Kaum hatte Patrick Liesener, CDU Tempelhof Schöneberg, das Thema entdeckt, hat er schon für die nächste Sitzung der Bezirksverordnetenversammlung einen Antrag ins rollen gebracht. Dafür vielen Dank.

Bild per klick vergrößern. Hier das Original

 

Still ruht das Bad

 

Ist das vergessene Schwimmbad noch zu retten?

 

Noch ist Wasser drin, aber wie lange noch?

 

 

Das Erzbistum Berlin besitzt in der Kirche vom Guten Hirten in Marienfelde ein Schwimmbad. Seit 1970 gibt es in der Klosteranlage, das außerhalb Marienfelde unbekannte Schwimmbad. Gebaut auch aus Mitteln der Lottostiftung, war das Bad in erster Linie für die an die Kirche angeschlossene Schule für (geistig behinderte) Kinder. geplant.  Es stellte sich heraus, dass der Unterhalt eines Schwimmbad aus dem Schulsport allein nicht finanziert werden konnte und so gab es auch öffentlichen Schwimmbetrieb in Marienfelde.

Das Bad wurde aktiv von der Schule, Kitas, Horten, vielen Marienfeldern Bürgern und 

 

 

auch von Herrn Schweiher vom Ordinariat genutzt. Ich hatte das Glück mit ihm genau den richtigen zu treffen, denn er war in seinen aktiven Zeiten für das Schwimmbad zuständig. Auch im Gespräch im Sekretariat war mehr als deutlich der Wunsch, dass jemand das Schwimmbad wieder in Betrieb bringt und das Bedauern über den jetzigen Stillstand des Bades zu spüren.
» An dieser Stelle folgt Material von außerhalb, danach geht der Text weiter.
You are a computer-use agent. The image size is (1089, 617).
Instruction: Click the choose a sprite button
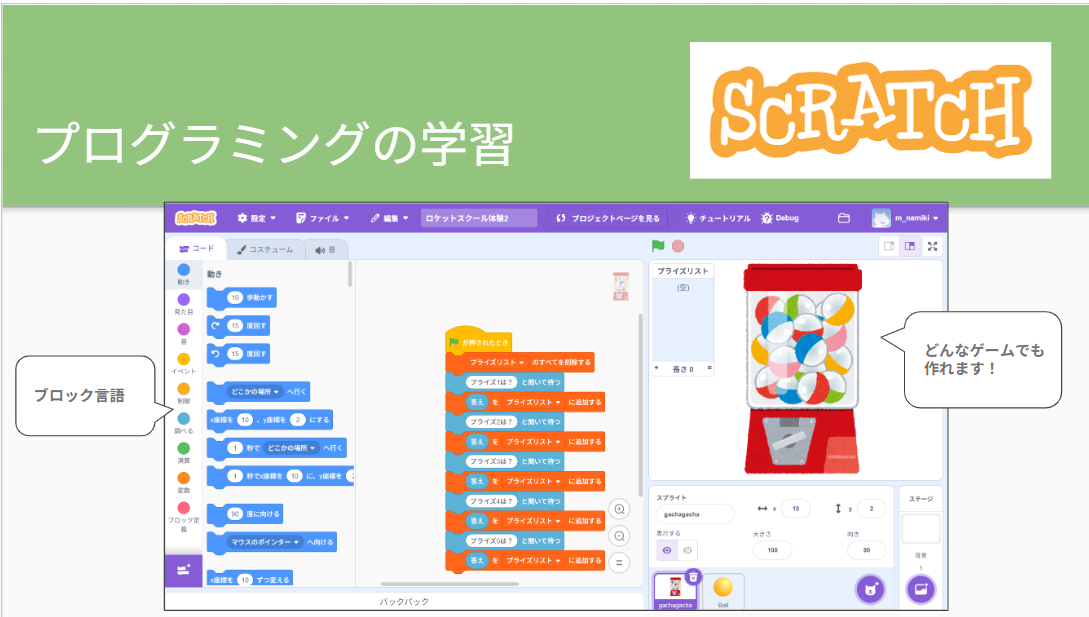coord(870,589)
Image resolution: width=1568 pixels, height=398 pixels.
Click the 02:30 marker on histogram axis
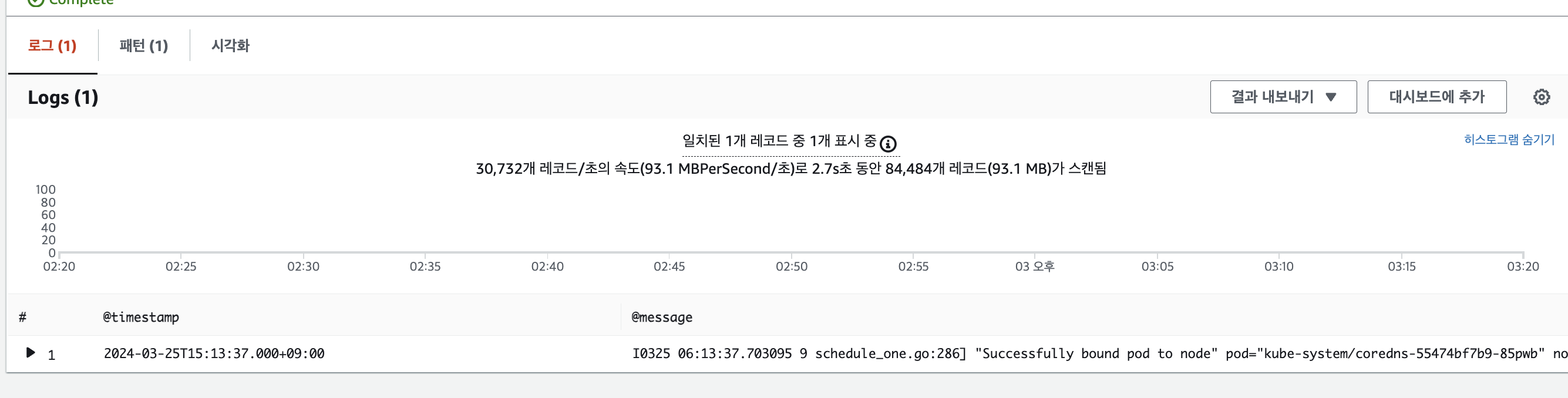pyautogui.click(x=303, y=267)
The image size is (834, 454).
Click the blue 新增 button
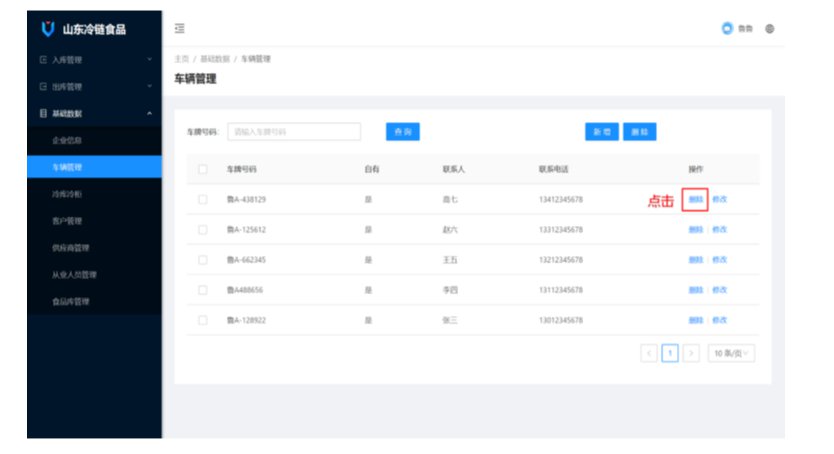pos(601,132)
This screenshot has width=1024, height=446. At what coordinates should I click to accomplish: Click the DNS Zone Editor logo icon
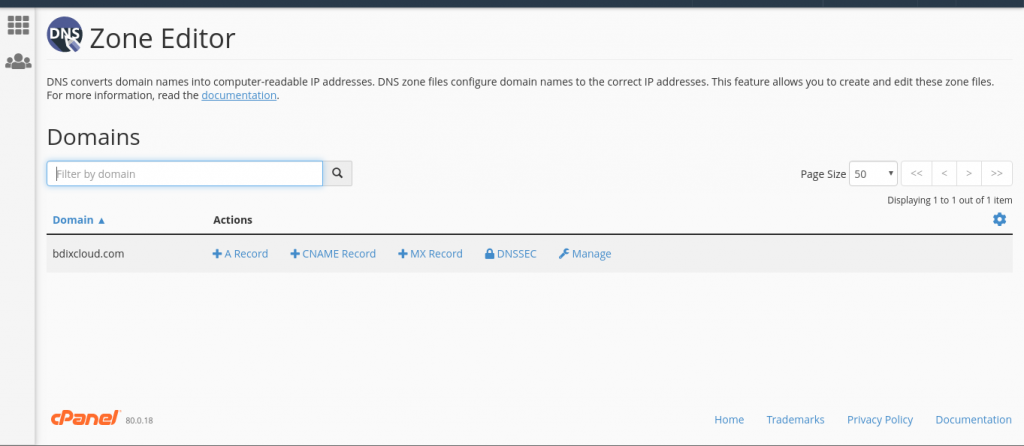click(65, 35)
Obwohl das Bad so rege genutzt wurde, Öffnungszeiten teilweise durchgehend von morgens zum Frühschwimmen bis abends um 22 Uhr.  2014  ging die Betreiberin. Seither steht das Bad leer. Ein Pächter ist bisher nicht gefunden, was daran liegen könnte, dass eine Sanierung notwendig geworden ist. Technisch ist das Bad auf dem Stand der End 1960 Jahre

Das Wasser ist noch drin, alles andere wäre kontraproduktiv.

 

Sicher ist das Bad für einen ausschließlich auf Wettkampf ausgerichteten Verein, auch aufgrund der Beckengröße, etwa 19 Meter, nicht wirklich geeignet. Allerdings ist es ein ideales Schwimmbad um schwimmen zu lernen. Es gibt eine Zwischenwand (die manche von uns zum Beispiel auch aus dem Kombibad Mariendorf kennen) mit der man das Becken teilen kann. So hat man einen Teil auch für kleinere Kinder. Es gibt in näherer Umgebung Horte, Kindertagesestätten, viele ältere Menschen,die den weiten Weg in ein entfernt liegendes Schwimmbad nicht mehr schaffen. Es gibt auch Anwohner aller Altersgruppen, für die ein Schwimmbad im gesamten Stadtteil schlicht nicht vorhanden ist. 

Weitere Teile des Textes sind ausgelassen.